Definitions

Historical novel

Historical novel

An historical novel is a novel in which the story is set among historical events, or more generally, in which the time of the action predates the lifetime of the author. As such, the historical novel is distinguished from the alternate history genre.

Overview

Historical fiction may center on historical or on fictional characters, but usually represents an honest attempt based on considerable research (or at least serious reading) to tell a story set in the historical past as understood by the author's contemporaries. Those historical settings may not stand up to the enhanced knowledge of later historians.

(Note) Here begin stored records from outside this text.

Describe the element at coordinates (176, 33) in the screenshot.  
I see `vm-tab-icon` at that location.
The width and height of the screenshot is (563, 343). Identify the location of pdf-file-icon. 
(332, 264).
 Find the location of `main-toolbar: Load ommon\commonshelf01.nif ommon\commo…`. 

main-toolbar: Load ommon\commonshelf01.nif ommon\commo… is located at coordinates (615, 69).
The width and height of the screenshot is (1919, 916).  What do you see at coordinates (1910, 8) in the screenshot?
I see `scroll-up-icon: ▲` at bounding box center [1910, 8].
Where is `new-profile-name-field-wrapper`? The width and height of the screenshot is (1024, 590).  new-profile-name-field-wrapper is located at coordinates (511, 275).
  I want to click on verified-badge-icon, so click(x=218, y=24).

An early example is Luó Guànzhōng's 14th-century Romance of the Three Kingdoms, which covers one of the most important periods of Chinese history. The historical novel was popularized in the 19th century by artists classified as Romantics. Many regard Sir Walter Scott as the first to have used this technique, in his novels of Scottish history such as Waverley (1814) and Rob Roy (1818). His Ivanhoe (1820) gains credit for renewing interest in the Middle Ages. Victor Hugo's The Hunchback of Notre Dame (1831) furnishes another early example of the historical novel as does Leo Tolstoy's War and Peace.

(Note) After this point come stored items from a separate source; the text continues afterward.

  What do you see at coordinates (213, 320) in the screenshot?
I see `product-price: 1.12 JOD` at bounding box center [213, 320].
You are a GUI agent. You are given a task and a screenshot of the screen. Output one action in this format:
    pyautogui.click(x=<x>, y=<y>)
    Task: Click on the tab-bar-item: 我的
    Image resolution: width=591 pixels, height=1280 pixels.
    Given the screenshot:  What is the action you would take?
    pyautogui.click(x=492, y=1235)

Many early historical novels played an important role in the rise of European popular interest in the history of the Middle Ages. Hugo's Hunchback often receives credit for fueling the movement to save Gothic architecture in France, leading to the establishment of the Monuments historiques, the French governmental authority for historic preservation.

Historical fiction has also served to encourage movements of romantic nationalism. A series of novels by Józef Ignacy Kraszewski on the history of Poland popularized the country's history after it had lost its independence in the Partitions of Poland. Subsequently the Polish winner of the 1905 Nobel Prize in literature, Henryk Sienkiewicz, wrote several immensely popular novels set in conflicts between the Poles and predatory Teutonic Knights, rebelling Cossacks and invading Swedes. (He also penned a once wildly popular novel about Nero's Rome and the early Christians, Quo Vadis, which has been filmed several times.)

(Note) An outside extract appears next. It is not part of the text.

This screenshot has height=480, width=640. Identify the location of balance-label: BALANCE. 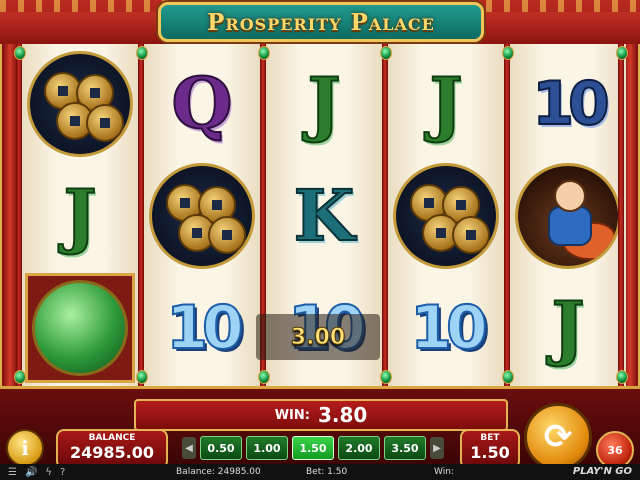
(112, 438).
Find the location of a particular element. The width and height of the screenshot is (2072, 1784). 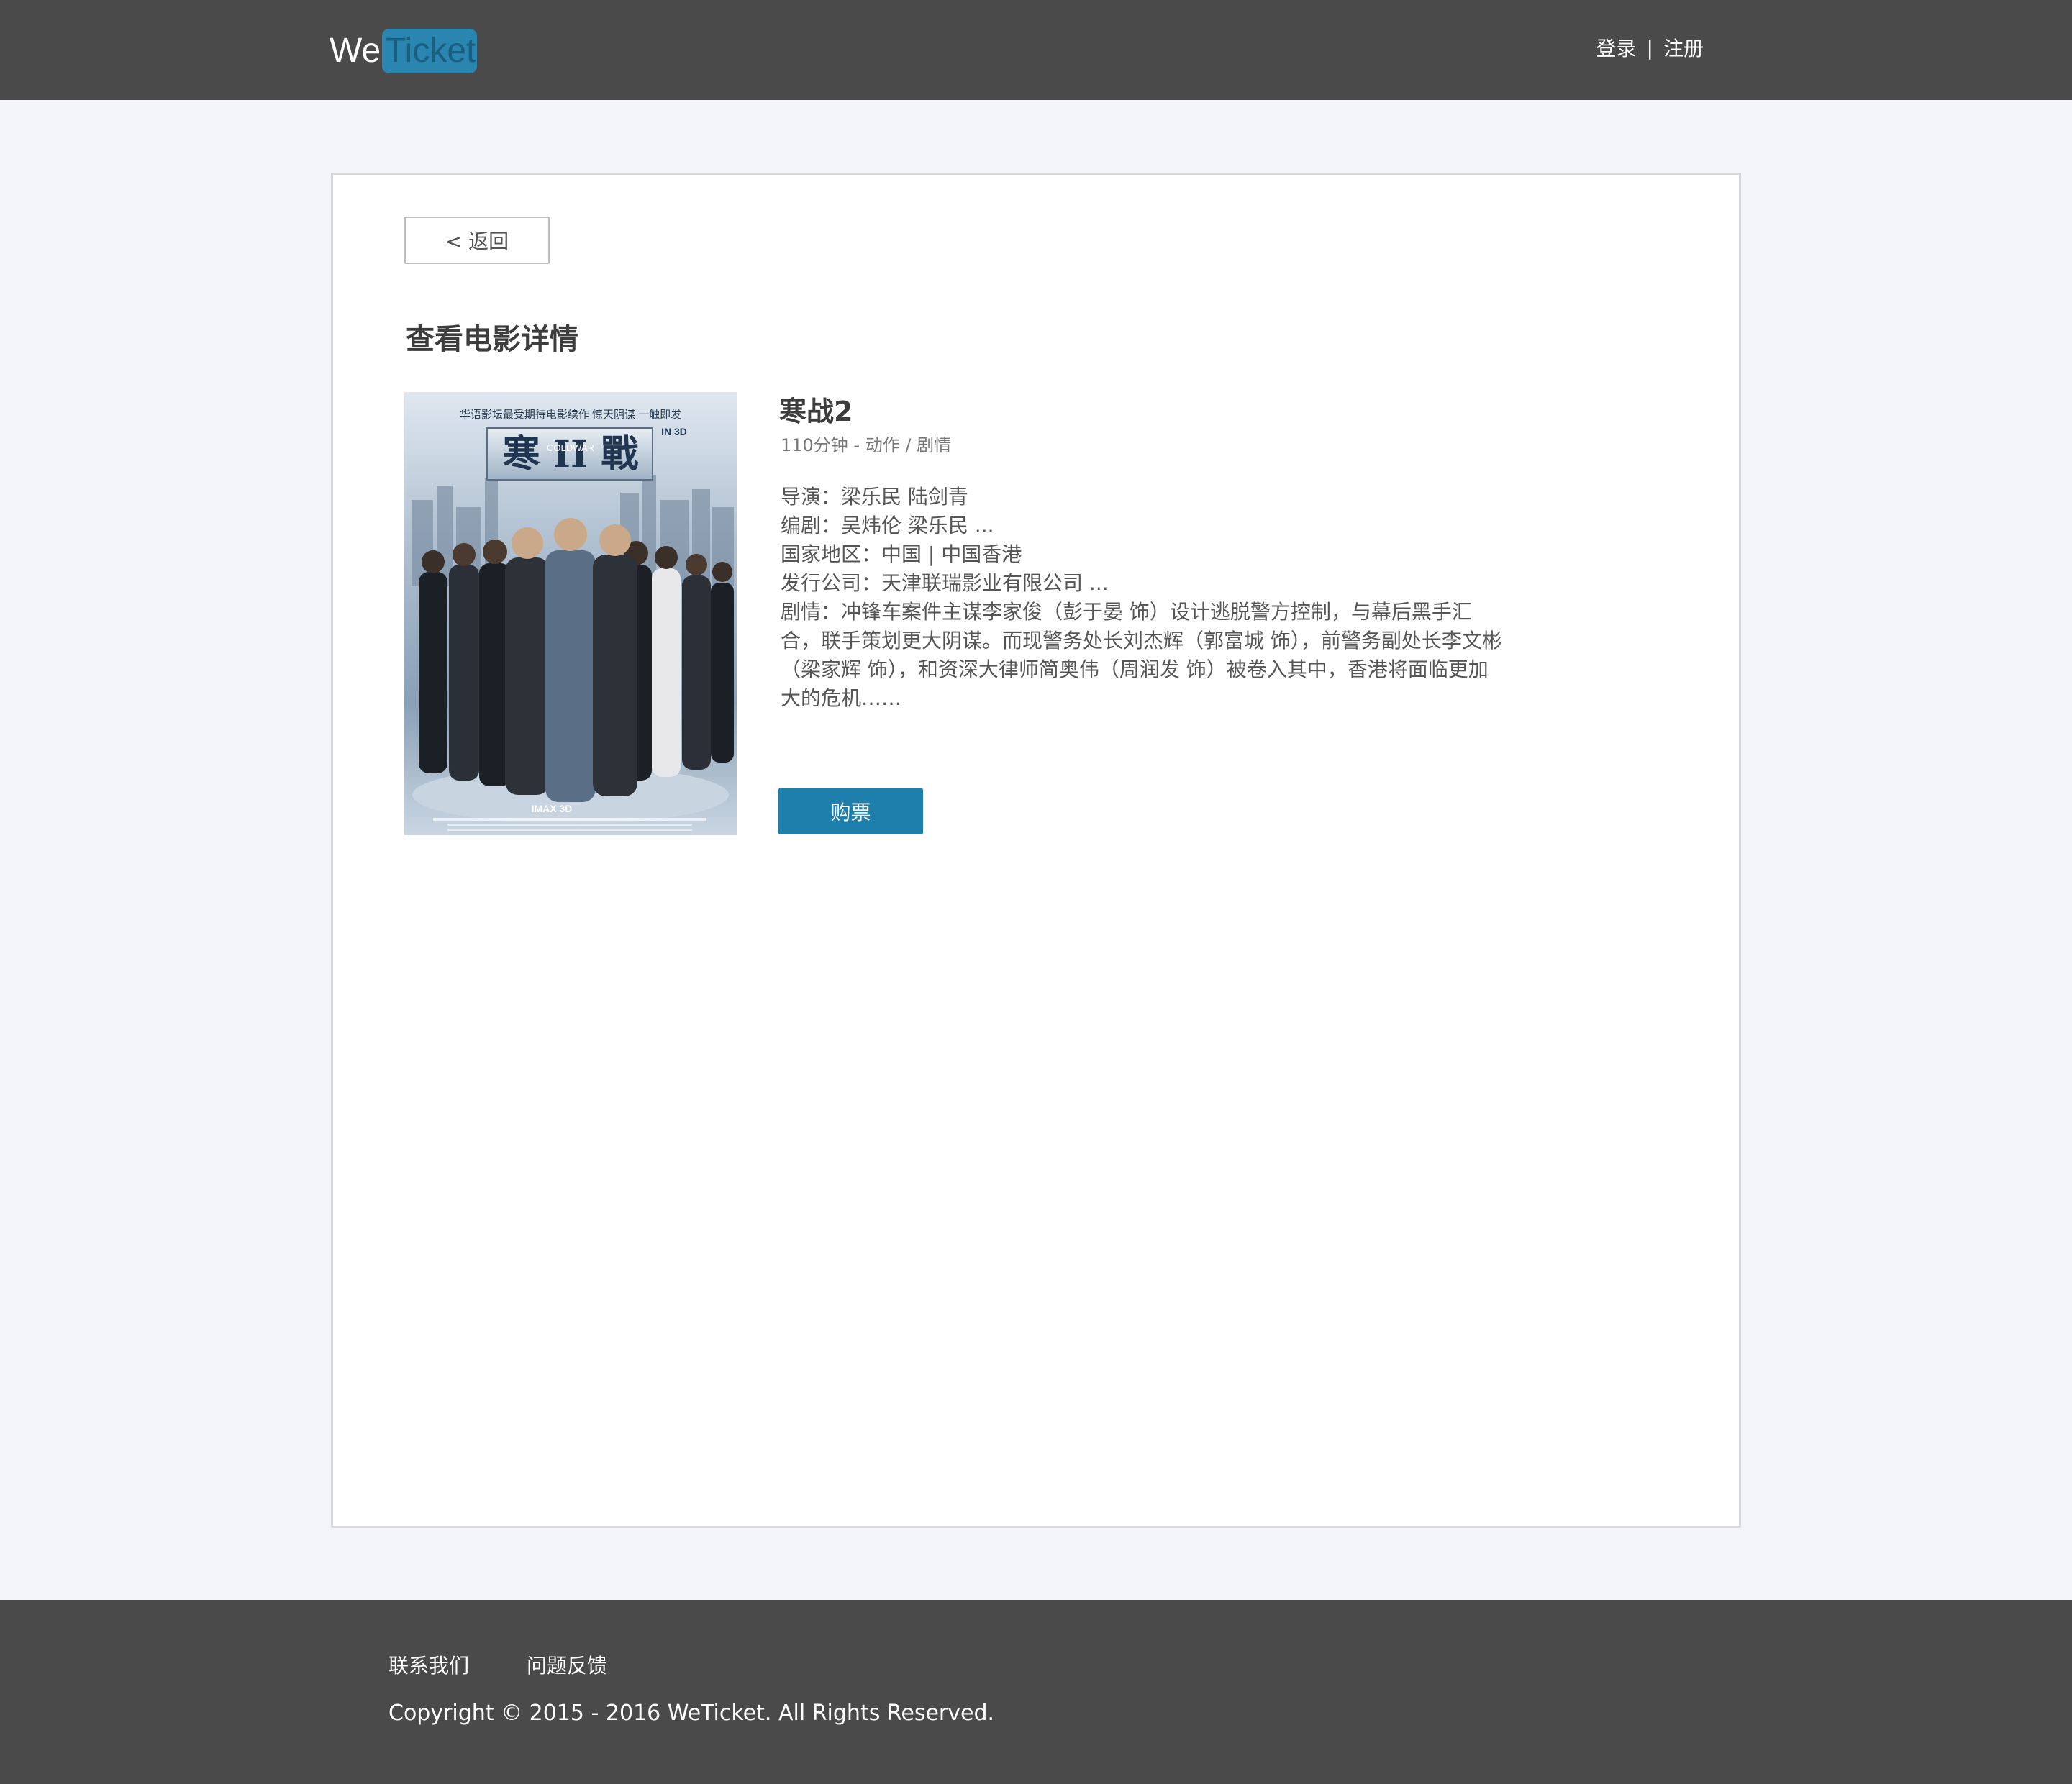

Scott's Waverley novels ignited interest in Scottish history and still illuminate it. Sigrid Undset's Kristin Lavransdatter fulfilled a similar function for Norwegian history; Undset later won a Nobel Prize for Literature (1928).

The genre of the historical novel has also permitted some authors, such as the Polish novelist Bolesław Prus in his sole historical novel, Pharaoh, to distance themselves from their own time and place in order to gain perspective on society and on the human condition, or to escape the depredations of the censor.

In some historical novels the main historic events take place mostly off-stage, while the characters inhabit the world in which those events are occurring. Robert Louis Stevenson's Kidnapped recounts mostly private adventures set against the backdrop of the Jacobite troubles in Scotland. Charles Dickens' Barnaby Rudge is set amid the Gordon Riots, and A Tale of Two Cities in the French Revolution.

Other authors give historic characters a fictional setting, as in Alexandre Dumas' Queen Margot and Thomas Pynchon's Mason & Dixon.

Historical fiction can serve satirical purposes. An example is George MacDonald Fraser's tales of the dashing cad, poltroon, and bounder Sir Harry Paget Flashman.

The historical novel has continued to remain popular with authors to this day as with the wildly popular Patrick O'Brian's Aubrey–Maturin series. The most striking development in British/Irish writing in the past 25 years has been the renewed interest in the First World War. Works include William Boyd's An Ice-Cream War; Sebastian Faulks' The Girl at the Lion d'Or (concerned with the War's consequences) and Birdsong; Pat Barker's Regeneration Trilogy and Sebastian Barry's A Long Long Way.

Living authors

Theory and Criticism

The Marxist literary critic, essayist, and social theorist György Lukács wrote extensively on the aesthetic and political significance of the historical novel. In 1937's der historische Roman, published originally in Russian, Lukács developed critical readings of several historical novels by authors including Keller, Dickens, and Flaubert. For him, the advent of the "genuinely" historical novel at the beginning of the 19th century is to be read in terms of two developments, or processes. First, the development of a specific genre in a specific medium: the development of the historical novel's unique stylistic and narrative elements. Secondly, the development of a representative, organic artwork capable of capturing the fractures, contradictions, and problems of the particular productive mode of its time [i.e. developing, early, entrenched capitalism].